Start of SOURCE EXTRACT
Shtirbul recognises the growing influence of the anarchists among

railway workers and peasants, reinforced by the soldiers of anarchist

persuasion sent to Siberia.

Interestingly, he comes to the same conclusions as Makhno and Arshinov —

it was the lack of coordination and an absence of tactical unity that

hindered the development of anarchism comparable to that of the

Bolsheviks on the level of Siberia and Russia.

The Bolsheviks moved against the anarchists in spring 1918, using the

Cheka to attack them and imprison them. But the disarming of anarchist

units in Siberia by the Bolsheviks was hindered by the attack by the

Whites led by Kolchak in March 1918. These units, as well as units

organised by the Left Socialist-Revolutionaries, fought too efficiently

for the Bolsheviks to allow themselves to destroy them. They were in the

first rank of the underground resistance when the Whites occupied

Siberia. In autumn 1918 anarchist peasant guerrilla groups appeared in

the regions already mentioned. Novoselov was commander of a group of

tens of combatants singing The March of the Anarchists and flying red

and black flags inscribed with the slogan “Anarchy is the Mother of

Order” (a sentence from Reclus also used on Makhnovist flags). Other

anarchist detachments elected their commanders.
End of SOURCE EXTRACT
_WHAT THE TASK ASKS_
Copy the passage on anarchists in Siberia from "Shtirbul recognises the" up to and including "sent to Siberia.", substituting "factory workers" for "railway workers".
Start of DATA EXTRACT
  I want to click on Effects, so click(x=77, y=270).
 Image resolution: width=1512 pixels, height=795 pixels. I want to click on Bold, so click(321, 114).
End of DATA EXTRACT
_RESPONSE_
Shtirbul recognises the growing influence of the anarchists among

factory workers and peasants, reinforced by the soldiers of anarchist

persuasion sent to Siberia.